Rebellion

Brothers, a short while ago I was reading an article by a Christian (likely a Catholic).  In the piece, he gave some token acceptance of God’s requirement to obey and heed authority.  Then he said something like

But when faced with a tyrant, it is our God given duty to remove him.  I thought Waaaa…?

How often is being a rebel, rebellious or rebellion itself mentioned in the bible?  It is over 100 times.

How often does God mention rebellion in a positive light?  I haven’t found one.

Well then, what does the Lord have to say about obedience and authority? The story of King David and King Saul in the Old Testament is a good place to start1. Saul was the Lord’s anointed, but he chose to defy God’s direct orders in order to increase his wealth and to look good in front of his men. Samuel, the prophet of God, tells Saul He has been rejected by God and that Saul’s neighbor will now become king.  Samuel anoints David as the new King of Israel while Saul is still the king.  David becomes a great warrior and a favorite of the people, incurring Saul’s jealousy and wrath. Saul tries to kill David on many occasions. Two different times, an unarmed and unprotected Saul is within David’s grasp, but both times David refused to harm Saul and honors him as the Lord’s anointed. David figures God anointed Saul and made him king, so God should remove Saul.

Jesus said: I am the way, the truth and the life. We should follow all that Jesus does and believe what

He teaches is true in order to live abundant lives.

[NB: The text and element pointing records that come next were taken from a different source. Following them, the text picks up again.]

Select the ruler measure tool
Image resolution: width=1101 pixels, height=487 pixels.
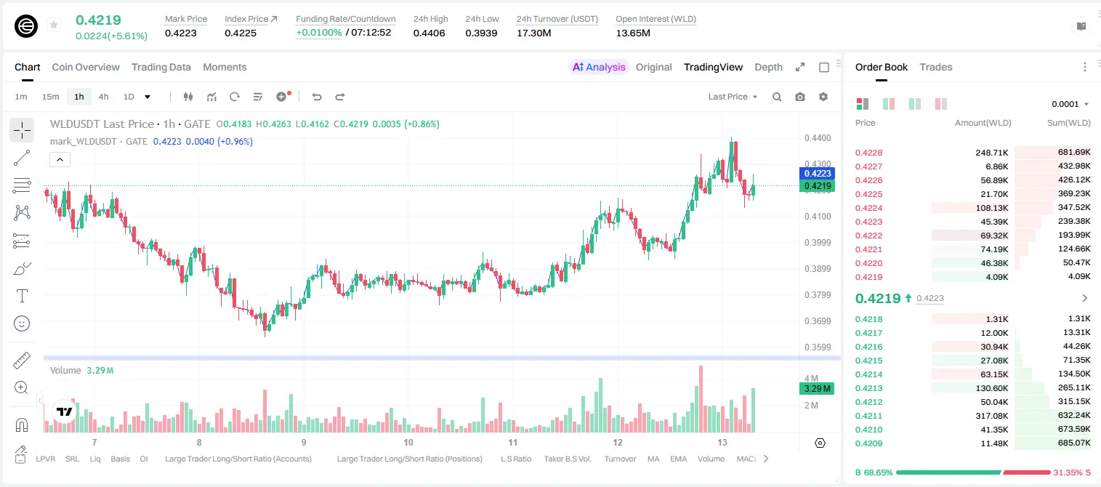point(22,361)
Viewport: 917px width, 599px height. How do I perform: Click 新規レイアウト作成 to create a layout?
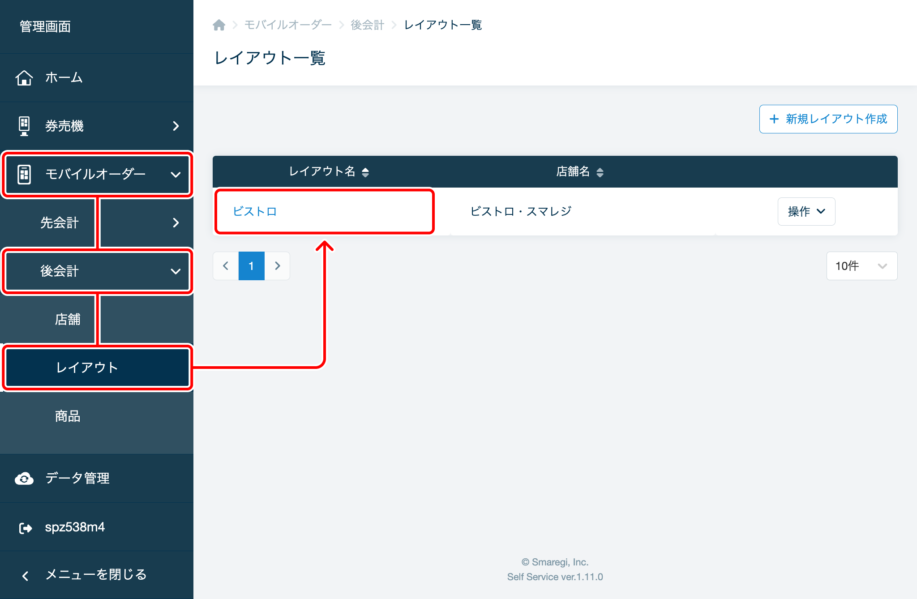828,119
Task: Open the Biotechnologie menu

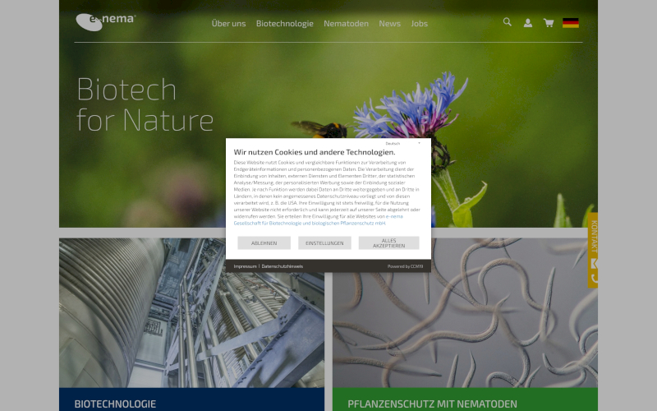Action: (284, 24)
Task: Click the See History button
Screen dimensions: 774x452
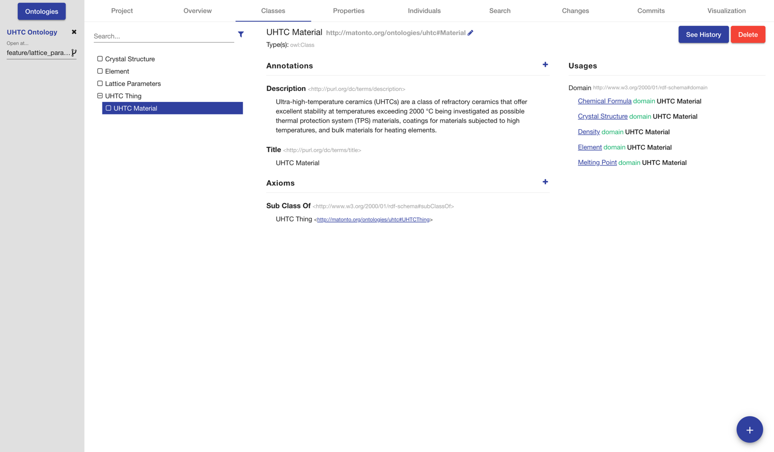Action: pos(703,35)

In the New Testament, remember the story of 12 year old Jesus in the temple, how does it end? And he said to them, “Why were you looking for me? Did you not know I must be in my Father’s house?” He went down with them and came to Nazareth, and was obedient to them; and His mother kept all these things in her heart2This 12 year old boy realizes He is God, and his 1st priority is to be obedient to His parents!

How about the story of Jesus’ baptism?  He comes to John in the desert and John tries to refuse Him baptism. After all, Jesus is the Son of God and sinless, He has nothing to repent. Yet: Jesus said to him in reply. “Allow it for now, for thus it is fitting for us to fulfill all righteousness.” After Jesus was baptized, he came up from the water and behold, the heavens opened, and he saw the Spirit of God descending like a dove and coming upon Him. And a voice came from the heavens, saying, “This is my beloved Son, with whom I am well pleased”.3 Once again, Jesus does the will of the Father, as an example for us.

What was Jesus’ teaching about the authorities of His day, the Scribes and the Pharisees?  In Matthew’s Gospel Jesus addressed this issue too (quote): Then Jesus spoke to the crowds and to his disciples, saying “The scribes and Pharisees have taken their seat on the chair of Moses.

Therefore, do and observe allthings whatsoever they tell you, but do not follow their example. For they preach but they do not.

practice”.4   Here Jesus is specifically telling His followers they must follow the rules handed down by the authorities, but they should not follow their example, that is, they should not imitate those who are in authority.  Then He proceeds to excoriate the Scribes and Pharisees for missing the whole point of the law, while misusing their authority and the law to enrich themselves and boost their social status.

Concerning paying taxes to the occupying army that had invaded the Jewish homeland Jesus said: Show me the coin that pays the census tax.” Then they handed Him a Roman coin. He said to them: “Whose image is this and whose inscription?” They replied, “Caesar’s.”  At that He said to them, “Then repay to Caesar what belongs to Caesar and to God what belongs to God.”5 Clearly, Jesus is supporting government as the authority His disciples must obey in all civil matters.

What about the Garden of Gethsemane? Jesus is under tremendous stress, He knows what is about to happen, His prayer is: “Abba, Father, all things are possible to you. Take this cup away from me, but not what I will but what you will.6

Over and over again, Jesus trusts the Father’s will; He is obedient and respects authority.  In the garden, He tells Peter to put his sword away. He doesn’t rebel and doesn’t tell His followers to rebel either.